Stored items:
+---+

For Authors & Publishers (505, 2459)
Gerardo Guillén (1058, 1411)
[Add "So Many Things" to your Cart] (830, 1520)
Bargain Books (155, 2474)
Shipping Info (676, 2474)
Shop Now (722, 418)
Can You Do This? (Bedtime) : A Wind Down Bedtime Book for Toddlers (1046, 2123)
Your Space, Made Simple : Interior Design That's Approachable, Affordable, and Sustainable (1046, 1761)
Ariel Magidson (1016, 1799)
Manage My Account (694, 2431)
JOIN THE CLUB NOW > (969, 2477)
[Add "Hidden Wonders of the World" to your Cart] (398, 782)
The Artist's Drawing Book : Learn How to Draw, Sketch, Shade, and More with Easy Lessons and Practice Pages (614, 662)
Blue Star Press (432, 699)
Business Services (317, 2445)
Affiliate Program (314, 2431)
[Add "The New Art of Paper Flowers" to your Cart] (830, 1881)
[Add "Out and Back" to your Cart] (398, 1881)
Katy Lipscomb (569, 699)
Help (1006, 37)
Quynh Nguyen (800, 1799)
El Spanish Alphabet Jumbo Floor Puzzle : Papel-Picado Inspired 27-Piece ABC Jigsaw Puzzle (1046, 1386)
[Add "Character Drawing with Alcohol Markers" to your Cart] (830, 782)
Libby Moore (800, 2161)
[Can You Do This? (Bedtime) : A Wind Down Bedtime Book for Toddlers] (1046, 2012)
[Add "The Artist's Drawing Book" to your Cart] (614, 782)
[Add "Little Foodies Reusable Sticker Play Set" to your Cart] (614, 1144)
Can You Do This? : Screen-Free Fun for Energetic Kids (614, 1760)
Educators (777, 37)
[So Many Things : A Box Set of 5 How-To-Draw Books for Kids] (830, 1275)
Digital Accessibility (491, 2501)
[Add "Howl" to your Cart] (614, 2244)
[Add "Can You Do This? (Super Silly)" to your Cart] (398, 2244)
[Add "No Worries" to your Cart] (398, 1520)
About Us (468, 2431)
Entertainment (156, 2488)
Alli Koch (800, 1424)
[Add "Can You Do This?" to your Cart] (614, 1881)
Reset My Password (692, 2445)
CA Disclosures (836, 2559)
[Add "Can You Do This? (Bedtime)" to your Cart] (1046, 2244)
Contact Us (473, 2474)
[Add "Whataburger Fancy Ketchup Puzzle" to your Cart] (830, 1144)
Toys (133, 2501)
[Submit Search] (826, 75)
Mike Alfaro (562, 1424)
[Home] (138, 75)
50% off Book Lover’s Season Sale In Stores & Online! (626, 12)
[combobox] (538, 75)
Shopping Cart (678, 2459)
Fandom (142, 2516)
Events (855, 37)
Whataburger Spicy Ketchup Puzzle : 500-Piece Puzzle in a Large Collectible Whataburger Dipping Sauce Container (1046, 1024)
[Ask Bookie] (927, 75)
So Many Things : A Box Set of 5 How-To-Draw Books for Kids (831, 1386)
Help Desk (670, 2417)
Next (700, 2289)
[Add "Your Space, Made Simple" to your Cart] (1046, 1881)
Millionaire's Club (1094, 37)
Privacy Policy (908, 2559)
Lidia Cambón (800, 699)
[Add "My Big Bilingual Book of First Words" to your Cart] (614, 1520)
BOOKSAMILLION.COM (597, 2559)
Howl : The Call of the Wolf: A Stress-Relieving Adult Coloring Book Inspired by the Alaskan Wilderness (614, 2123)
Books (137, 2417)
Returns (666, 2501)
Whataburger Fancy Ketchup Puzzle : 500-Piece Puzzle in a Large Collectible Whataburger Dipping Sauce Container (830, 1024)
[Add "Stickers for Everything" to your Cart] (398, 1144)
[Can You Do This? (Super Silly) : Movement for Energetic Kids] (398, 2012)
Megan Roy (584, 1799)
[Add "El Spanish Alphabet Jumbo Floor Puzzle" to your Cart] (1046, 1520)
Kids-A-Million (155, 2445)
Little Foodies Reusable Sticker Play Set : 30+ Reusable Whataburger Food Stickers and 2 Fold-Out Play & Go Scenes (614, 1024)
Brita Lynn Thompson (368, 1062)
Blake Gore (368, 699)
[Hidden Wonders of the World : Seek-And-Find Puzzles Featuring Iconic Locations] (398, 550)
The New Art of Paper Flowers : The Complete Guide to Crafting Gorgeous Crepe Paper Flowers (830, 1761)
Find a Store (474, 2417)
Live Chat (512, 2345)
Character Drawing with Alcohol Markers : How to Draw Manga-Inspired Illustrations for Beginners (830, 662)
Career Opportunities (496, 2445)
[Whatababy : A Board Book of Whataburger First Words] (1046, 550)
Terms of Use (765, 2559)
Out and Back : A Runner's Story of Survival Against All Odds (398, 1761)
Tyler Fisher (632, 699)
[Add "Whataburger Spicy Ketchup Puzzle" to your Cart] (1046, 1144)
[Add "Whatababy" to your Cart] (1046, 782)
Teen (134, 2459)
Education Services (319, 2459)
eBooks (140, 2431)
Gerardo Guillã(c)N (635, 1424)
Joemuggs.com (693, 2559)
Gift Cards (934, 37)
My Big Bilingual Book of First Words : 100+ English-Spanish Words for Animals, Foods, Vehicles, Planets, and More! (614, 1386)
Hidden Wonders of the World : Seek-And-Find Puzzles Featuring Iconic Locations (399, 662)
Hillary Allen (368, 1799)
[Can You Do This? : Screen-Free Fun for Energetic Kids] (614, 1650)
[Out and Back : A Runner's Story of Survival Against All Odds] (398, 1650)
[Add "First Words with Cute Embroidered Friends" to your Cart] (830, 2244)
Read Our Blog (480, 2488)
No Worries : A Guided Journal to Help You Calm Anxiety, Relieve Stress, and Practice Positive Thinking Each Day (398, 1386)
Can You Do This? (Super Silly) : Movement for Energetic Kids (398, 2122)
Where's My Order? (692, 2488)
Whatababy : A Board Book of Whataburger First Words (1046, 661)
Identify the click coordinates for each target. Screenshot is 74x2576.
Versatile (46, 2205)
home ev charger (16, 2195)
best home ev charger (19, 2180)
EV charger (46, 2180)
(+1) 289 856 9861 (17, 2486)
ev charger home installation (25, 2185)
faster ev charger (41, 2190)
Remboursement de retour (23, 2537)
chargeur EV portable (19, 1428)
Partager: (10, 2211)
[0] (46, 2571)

+---+

** Try it **
Every line above is to be duplicated exactly as shown.

** Output for this exercise **
For Authors & Publishers (505, 2459)
Gerardo Guillén (1058, 1411)
[Add "So Many Things" to your Cart] (830, 1520)
Bargain Books (155, 2474)
Shipping Info (676, 2474)
Shop Now (722, 418)
Can You Do This? (Bedtime) : A Wind Down Bedtime Book for Toddlers (1046, 2123)
Your Space, Made Simple : Interior Design That's Approachable, Affordable, and Sustainable (1046, 1761)
Ariel Magidson (1016, 1799)
Manage My Account (694, 2431)
JOIN THE CLUB NOW > (969, 2477)
[Add "Hidden Wonders of the World" to your Cart] (398, 782)
The Artist's Drawing Book : Learn How to Draw, Sketch, Shade, and More with Easy Lessons and Practice Pages (614, 662)
Blue Star Press (432, 699)
Business Services (317, 2445)
Affiliate Program (314, 2431)
[Add "The New Art of Paper Flowers" to your Cart] (830, 1881)
[Add "Out and Back" to your Cart] (398, 1881)
Katy Lipscomb (569, 699)
Help (1006, 37)
Quynh Nguyen (800, 1799)
El Spanish Alphabet Jumbo Floor Puzzle : Papel-Picado Inspired 27-Piece ABC Jigsaw Puzzle (1046, 1386)
[Add "Character Drawing with Alcohol Markers" to your Cart] (830, 782)
Libby Moore (800, 2161)
[Can You Do This? (Bedtime) : A Wind Down Bedtime Book for Toddlers] (1046, 2012)
[Add "The Artist's Drawing Book" to your Cart] (614, 782)
[Add "Little Foodies Reusable Sticker Play Set" to your Cart] (614, 1144)
Can You Do This? : Screen-Free Fun for Energetic Kids (614, 1760)
Educators (777, 37)
[So Many Things : A Box Set of 5 How-To-Draw Books for Kids] (830, 1275)
Digital Accessibility (491, 2501)
[Add "Howl" to your Cart] (614, 2244)
[Add "Can You Do This? (Super Silly)" to your Cart] (398, 2244)
[Add "No Worries" to your Cart] (398, 1520)
About Us (468, 2431)
Entertainment (156, 2488)
Alli Koch (800, 1424)
[Add "Can You Do This?" to your Cart] (614, 1881)
Reset My Password (692, 2445)
CA Disclosures (836, 2559)
[Add "Can You Do This? (Bedtime)" to your Cart] (1046, 2244)
Contact Us (473, 2474)
[Add "Whataburger Fancy Ketchup Puzzle" to your Cart] (830, 1144)
Toys (133, 2501)
[Submit Search] (826, 75)
Mike Alfaro (562, 1424)
[Home] (138, 75)
50% off Book Lover’s Season Sale In Stores & Online! (626, 12)
[combobox] (538, 75)
Shopping Cart (678, 2459)
Fandom (142, 2516)
Events (855, 37)
Whataburger Spicy Ketchup Puzzle : 500-Piece Puzzle in a Large Collectible Whataburger Dipping Sauce Container (1046, 1024)
[Ask Bookie] (927, 75)
So Many Things : A Box Set of 5 How-To-Draw Books for Kids (831, 1386)
Help Desk (670, 2417)
Next (700, 2289)
[Add "Your Space, Made Simple" to your Cart] (1046, 1881)
Millionaire's Club (1094, 37)
Privacy Policy (908, 2559)
Lidia Cambón (800, 699)
[Add "My Big Bilingual Book of First Words" to your Cart] (614, 1520)
BOOKSAMILLION.COM (597, 2559)
Howl : The Call of the Wolf: A Stress-Relieving Adult Coloring Book Inspired by the Alaskan Wilderness (614, 2123)
Books (137, 2417)
Returns (666, 2501)
Whataburger Fancy Ketchup Puzzle : 500-Piece Puzzle in a Large Collectible Whataburger Dipping Sauce Container (830, 1024)
[Add "Stickers for Everything" to your Cart] (398, 1144)
[Can You Do This? (Super Silly) : Movement for Energetic Kids] (398, 2012)
Megan Roy (584, 1799)
[Add "El Spanish Alphabet Jumbo Floor Puzzle" to your Cart] (1046, 1520)
Kids-A-Million (155, 2445)
Little Foodies Reusable Sticker Play Set : 30+ Reusable Whataburger Food Stickers and 2 Fold-Out Play & Go Scenes (614, 1024)
Brita Lynn Thompson (368, 1062)
Blake Gore (368, 699)
[Hidden Wonders of the World : Seek-And-Find Puzzles Featuring Iconic Locations] (398, 550)
The New Art of Paper Flowers : The Complete Guide to Crafting Gorgeous Crepe Paper Flowers (830, 1761)
Find a Store (474, 2417)
Live Chat (512, 2345)
Character Drawing with Alcohol Markers : How to Draw Manga-Inspired Illustrations for Beginners (830, 662)
Career Opportunities (496, 2445)
[Whatababy : A Board Book of Whataburger First Words] (1046, 550)
Terms of Use (765, 2559)
Out and Back : A Runner's Story of Survival Against All Odds (398, 1761)
Tyler Fisher (632, 699)
[Add "Whataburger Spicy Ketchup Puzzle" to your Cart] (1046, 1144)
[Add "Whatababy" to your Cart] (1046, 782)
Teen (134, 2459)
Education Services (319, 2459)
eBooks (140, 2431)
Gerardo Guillã(c)N (635, 1424)
Joemuggs.com (693, 2559)
Gift Cards (934, 37)
My Big Bilingual Book of First Words : 100+ English-Spanish Words for Animals, Foods, Vehicles, Planets, and More! (614, 1386)
Hidden Wonders of the World : Seek-And-Find Puzzles Featuring Iconic Locations (399, 662)
Hillary Allen (368, 1799)
[Can You Do This? : Screen-Free Fun for Energetic Kids] (614, 1650)
[Out and Back : A Runner's Story of Survival Against All Odds] (398, 1650)
[Add "First Words with Cute Embroidered Friends" to your Cart] (830, 2244)
Read Our Blog (480, 2488)
No Worries : A Guided Journal to Help You Calm Anxiety, Relieve Stress, and Practice Positive Thinking Each Day (398, 1386)
Can You Do This? (Super Silly) : Movement for Energetic Kids (398, 2122)
Where's My Order? (692, 2488)
Whatababy : A Board Book of Whataburger First Words (1046, 661)
Identify the click coordinates for each target. Screenshot is 74x2576.
Versatile (46, 2205)
home ev charger (16, 2195)
best home ev charger (19, 2180)
EV charger (46, 2180)
(+1) 289 856 9861 (17, 2486)
ev charger home installation (25, 2185)
faster ev charger (41, 2190)
Remboursement de retour (23, 2537)
chargeur EV portable (19, 1428)
Partager: (10, 2211)
[0] (46, 2571)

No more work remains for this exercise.